ENERGIA, ENI AVANZA IN VENEZUELA

Il petrolio è in rialzo dopo il forte calo delle scorte di idrocarburi degli Usa: il Brent sale dello 0,4% a 109,2 dollari al barile, Wti a 103,5 dollari (+0,8%). Fra i titoli petroliferi di Piazza Affari Saipem è salita del 2,2%: Exane ha alzato  il giudizio a Neutral da Underperform.

Eni è scesa dell’1,2%. Il ministro del Petrolio e delle Miniere del Venezuela e Presidente di Pdvsa, Rafael Ramírez, l’ad di Eni, Claudio Descalzi, e il presidente di Repsol, Antonio Brufau, hanno firmato ieri accordi strategici per lo sfruttamento del giacimento Perla, una delle più grandi scoperte al mondo effettuate nell’ultimo decennio. Enel ha guadagnato lo 0,4% dopo la promozione a Strong Buy del broker americano Raymond James.

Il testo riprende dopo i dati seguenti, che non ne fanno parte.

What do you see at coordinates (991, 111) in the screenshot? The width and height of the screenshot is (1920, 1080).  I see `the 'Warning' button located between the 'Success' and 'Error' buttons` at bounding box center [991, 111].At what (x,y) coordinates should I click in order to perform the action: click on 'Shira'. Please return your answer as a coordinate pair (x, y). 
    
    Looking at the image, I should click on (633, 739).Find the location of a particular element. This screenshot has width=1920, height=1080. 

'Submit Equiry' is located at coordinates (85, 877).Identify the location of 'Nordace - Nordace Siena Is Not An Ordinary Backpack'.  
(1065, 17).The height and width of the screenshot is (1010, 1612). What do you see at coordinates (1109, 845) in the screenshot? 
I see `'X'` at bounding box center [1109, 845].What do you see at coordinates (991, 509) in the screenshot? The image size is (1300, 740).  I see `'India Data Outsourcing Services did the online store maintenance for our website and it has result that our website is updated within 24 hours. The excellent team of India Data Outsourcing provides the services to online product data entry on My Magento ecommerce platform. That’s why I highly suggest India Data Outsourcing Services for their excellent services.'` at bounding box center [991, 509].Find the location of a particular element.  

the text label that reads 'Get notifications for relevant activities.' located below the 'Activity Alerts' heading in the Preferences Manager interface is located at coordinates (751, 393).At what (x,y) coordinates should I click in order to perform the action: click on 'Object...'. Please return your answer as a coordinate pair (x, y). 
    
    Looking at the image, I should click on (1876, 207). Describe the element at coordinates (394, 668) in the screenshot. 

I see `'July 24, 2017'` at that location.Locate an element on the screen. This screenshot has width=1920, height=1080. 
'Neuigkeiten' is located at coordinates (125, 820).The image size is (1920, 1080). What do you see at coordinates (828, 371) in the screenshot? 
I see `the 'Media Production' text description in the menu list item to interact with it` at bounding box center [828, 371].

Debole Cir -2%. Il negoziato con le banche, destinate a salire al 98% di  Sorgenia, prosegue ma non si chiuderà oggi, in occasione del cda della holding sulla trimestrale. Sul resto del listino sale Recordati +0,97% grazie all’investimento da 50 milioni di dollari che la società effettuerà in Turchia. Ptl Energia ha terminato il primo giorno di contrattazioni invariata a 2,7 euro. Balzo di Ceramiche Ricchetti con un progresso superiore al 20%. Rialzo a doppia cifra anche per Irce +14%.